[Task item]: The word to look for is "computer". Report every line of the entries below that has it.

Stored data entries
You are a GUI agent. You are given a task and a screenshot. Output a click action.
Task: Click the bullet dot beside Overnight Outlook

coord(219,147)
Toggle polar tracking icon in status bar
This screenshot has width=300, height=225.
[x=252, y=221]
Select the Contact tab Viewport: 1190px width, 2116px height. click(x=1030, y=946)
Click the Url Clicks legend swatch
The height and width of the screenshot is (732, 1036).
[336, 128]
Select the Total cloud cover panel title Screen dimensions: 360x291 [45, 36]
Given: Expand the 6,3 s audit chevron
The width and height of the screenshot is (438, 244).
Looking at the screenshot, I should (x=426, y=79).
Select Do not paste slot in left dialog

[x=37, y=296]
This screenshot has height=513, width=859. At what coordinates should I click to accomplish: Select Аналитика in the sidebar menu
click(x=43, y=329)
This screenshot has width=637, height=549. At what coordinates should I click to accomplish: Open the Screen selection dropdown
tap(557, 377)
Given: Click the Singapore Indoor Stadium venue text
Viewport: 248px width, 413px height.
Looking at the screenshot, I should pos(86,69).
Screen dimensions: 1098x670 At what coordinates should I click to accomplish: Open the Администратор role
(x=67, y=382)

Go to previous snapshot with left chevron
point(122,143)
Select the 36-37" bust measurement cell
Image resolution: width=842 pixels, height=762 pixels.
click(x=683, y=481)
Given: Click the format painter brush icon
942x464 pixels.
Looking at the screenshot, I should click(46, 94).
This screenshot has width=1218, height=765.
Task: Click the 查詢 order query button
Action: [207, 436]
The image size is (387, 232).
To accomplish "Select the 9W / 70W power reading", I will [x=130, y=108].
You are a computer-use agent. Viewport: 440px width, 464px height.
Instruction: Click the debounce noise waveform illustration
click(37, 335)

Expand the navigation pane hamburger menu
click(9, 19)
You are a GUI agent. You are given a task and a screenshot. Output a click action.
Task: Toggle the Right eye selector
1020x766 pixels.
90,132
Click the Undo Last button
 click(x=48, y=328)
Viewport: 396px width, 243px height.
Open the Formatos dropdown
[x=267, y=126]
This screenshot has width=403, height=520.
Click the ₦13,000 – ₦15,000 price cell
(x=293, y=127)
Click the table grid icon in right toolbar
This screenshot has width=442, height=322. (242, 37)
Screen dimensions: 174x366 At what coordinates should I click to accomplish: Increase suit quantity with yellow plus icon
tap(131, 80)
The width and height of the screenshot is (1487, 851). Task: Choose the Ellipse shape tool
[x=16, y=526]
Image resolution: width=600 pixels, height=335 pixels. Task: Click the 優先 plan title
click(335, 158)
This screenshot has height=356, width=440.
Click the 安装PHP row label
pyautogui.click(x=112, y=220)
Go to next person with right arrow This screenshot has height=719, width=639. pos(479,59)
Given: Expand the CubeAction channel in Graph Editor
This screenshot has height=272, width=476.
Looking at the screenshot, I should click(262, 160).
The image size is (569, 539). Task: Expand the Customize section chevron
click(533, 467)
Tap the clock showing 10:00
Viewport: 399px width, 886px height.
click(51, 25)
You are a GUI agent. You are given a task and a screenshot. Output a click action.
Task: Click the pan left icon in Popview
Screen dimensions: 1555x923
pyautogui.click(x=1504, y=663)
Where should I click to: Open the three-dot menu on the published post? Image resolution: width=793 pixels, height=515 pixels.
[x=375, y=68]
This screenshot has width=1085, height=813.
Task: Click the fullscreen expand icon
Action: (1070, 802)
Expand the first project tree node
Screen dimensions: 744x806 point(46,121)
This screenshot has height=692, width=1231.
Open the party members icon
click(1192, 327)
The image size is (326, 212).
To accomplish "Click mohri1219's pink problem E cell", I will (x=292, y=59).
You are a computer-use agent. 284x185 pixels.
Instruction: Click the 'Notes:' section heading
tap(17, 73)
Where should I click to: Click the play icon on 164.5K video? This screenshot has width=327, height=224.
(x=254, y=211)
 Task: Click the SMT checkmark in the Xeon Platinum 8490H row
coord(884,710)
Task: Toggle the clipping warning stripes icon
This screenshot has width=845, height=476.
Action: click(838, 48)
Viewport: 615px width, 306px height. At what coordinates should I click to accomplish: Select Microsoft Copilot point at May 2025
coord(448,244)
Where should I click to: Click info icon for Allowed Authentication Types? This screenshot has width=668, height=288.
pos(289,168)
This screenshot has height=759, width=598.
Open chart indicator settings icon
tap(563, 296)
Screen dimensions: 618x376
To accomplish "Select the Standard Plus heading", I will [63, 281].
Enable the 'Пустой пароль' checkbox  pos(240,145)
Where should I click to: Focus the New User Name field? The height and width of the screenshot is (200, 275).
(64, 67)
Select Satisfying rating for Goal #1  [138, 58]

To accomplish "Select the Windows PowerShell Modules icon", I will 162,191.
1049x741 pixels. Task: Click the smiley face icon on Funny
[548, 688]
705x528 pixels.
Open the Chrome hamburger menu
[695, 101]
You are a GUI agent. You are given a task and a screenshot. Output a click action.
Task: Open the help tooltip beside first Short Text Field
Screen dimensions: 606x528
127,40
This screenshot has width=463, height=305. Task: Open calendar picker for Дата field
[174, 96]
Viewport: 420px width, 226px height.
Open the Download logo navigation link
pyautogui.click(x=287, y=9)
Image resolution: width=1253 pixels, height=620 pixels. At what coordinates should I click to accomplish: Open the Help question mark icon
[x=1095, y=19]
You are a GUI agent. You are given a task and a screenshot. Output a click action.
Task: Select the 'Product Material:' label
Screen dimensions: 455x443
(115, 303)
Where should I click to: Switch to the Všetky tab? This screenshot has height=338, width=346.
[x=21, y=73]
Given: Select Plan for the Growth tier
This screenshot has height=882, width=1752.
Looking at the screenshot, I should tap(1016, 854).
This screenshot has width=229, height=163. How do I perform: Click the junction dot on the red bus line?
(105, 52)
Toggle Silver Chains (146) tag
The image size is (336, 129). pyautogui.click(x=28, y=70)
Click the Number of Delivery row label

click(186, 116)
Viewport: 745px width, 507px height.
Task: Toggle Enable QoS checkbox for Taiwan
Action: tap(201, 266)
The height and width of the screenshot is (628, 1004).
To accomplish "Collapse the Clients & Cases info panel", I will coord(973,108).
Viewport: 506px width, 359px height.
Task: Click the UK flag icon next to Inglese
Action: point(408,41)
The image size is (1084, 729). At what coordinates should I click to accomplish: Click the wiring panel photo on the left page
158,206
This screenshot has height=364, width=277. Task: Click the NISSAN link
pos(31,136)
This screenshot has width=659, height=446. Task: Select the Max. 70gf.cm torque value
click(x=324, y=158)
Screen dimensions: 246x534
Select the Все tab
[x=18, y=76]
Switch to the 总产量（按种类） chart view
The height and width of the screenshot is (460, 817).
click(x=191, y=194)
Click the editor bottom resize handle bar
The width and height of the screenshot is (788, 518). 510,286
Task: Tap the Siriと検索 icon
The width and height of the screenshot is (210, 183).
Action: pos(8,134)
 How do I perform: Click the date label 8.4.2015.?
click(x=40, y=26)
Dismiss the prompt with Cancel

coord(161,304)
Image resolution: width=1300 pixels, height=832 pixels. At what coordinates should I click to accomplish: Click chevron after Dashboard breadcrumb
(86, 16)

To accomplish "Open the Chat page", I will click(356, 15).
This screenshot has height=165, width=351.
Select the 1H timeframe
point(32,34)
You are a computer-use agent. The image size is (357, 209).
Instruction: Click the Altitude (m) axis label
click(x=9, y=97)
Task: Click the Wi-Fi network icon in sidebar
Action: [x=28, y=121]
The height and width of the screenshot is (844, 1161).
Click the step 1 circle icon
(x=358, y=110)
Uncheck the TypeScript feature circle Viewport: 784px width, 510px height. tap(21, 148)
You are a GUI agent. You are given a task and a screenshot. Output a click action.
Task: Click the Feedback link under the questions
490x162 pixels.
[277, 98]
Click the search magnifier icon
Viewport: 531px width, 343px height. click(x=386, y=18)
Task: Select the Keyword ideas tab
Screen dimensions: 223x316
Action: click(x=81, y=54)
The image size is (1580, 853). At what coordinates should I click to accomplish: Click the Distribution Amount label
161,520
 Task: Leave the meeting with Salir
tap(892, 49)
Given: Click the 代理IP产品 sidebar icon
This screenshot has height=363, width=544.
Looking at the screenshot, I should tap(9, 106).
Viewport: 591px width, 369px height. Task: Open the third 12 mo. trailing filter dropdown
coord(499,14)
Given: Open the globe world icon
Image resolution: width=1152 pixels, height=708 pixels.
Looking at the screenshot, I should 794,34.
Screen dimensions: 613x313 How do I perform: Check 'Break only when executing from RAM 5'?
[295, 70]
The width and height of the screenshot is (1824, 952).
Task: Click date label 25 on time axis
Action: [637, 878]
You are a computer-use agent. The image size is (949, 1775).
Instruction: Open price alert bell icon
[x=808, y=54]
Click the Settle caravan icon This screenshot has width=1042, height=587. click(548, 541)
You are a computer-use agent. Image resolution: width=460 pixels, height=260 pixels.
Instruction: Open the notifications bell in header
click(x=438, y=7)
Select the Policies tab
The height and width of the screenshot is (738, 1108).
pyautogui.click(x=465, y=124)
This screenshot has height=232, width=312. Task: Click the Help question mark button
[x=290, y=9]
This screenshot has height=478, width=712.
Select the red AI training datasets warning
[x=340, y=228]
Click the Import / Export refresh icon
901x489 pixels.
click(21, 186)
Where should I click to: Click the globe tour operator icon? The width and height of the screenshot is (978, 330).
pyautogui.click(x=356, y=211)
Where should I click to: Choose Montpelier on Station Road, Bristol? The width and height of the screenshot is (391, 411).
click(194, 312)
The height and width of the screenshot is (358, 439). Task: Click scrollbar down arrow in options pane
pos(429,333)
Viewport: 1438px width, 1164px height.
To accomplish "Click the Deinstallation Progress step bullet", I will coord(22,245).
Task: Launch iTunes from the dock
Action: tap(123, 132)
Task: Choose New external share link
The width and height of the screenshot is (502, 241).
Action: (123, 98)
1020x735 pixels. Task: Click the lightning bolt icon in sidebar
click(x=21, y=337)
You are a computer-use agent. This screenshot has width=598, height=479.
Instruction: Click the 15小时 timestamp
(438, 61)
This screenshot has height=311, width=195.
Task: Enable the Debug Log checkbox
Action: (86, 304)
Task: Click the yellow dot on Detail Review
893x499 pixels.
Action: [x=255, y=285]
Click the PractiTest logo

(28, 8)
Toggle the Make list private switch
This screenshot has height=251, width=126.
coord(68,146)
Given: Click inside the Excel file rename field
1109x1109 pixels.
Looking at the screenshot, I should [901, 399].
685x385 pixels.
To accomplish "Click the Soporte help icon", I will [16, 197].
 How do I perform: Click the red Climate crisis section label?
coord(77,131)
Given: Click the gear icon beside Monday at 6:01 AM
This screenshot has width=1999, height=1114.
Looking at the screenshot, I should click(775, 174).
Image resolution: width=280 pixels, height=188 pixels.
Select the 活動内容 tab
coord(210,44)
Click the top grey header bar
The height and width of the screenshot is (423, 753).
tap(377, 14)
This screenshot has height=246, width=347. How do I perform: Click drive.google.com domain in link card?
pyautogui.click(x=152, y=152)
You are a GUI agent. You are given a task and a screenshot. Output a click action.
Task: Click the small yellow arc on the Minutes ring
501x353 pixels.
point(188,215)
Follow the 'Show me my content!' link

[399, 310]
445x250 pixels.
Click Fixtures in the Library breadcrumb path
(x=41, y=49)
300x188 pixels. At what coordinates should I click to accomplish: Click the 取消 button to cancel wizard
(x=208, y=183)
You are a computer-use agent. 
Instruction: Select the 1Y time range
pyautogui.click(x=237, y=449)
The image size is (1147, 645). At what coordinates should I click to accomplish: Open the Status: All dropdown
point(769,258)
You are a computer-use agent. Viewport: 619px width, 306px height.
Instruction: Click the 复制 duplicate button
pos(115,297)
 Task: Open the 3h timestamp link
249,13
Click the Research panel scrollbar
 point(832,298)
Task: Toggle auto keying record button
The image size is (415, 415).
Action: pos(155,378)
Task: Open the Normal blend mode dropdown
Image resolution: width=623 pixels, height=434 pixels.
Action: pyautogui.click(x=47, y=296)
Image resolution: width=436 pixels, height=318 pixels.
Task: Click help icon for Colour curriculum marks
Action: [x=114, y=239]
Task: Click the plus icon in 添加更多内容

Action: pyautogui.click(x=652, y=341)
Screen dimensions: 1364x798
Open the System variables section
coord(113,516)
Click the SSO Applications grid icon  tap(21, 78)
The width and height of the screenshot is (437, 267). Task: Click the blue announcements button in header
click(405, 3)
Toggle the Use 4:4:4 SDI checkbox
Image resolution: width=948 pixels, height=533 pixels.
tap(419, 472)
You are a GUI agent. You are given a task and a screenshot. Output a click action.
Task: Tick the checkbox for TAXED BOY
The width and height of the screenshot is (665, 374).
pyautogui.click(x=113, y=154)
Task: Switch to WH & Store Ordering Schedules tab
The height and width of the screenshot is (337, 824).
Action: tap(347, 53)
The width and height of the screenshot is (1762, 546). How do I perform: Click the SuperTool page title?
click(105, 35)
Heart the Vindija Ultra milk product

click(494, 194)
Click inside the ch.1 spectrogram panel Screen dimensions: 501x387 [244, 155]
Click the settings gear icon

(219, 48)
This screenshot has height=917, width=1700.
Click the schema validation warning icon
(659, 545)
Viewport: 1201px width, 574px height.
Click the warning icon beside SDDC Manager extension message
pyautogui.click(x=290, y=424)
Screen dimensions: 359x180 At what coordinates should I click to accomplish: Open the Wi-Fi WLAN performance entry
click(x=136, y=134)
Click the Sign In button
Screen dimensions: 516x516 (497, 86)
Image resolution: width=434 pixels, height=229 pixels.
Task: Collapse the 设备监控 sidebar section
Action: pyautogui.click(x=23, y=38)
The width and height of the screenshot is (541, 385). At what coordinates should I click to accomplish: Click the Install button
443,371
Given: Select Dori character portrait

[Output for this task]:
You are a computer-use agent. Viewport: 440px width, 464px height.
You are a computer-use agent. 284x185 pixels.
You are a computer-use agent. The image size is (357, 209).
You are a computer-use agent. The image size is (949, 1775).
You are a computer-use agent. Image resolution: width=460 pixels, height=260 pixels.
You are a computer-use agent. This screenshot has width=598, height=479.
You are a computer-use agent. 
You are a computer-use agent. Viewport: 619px width, 306px height.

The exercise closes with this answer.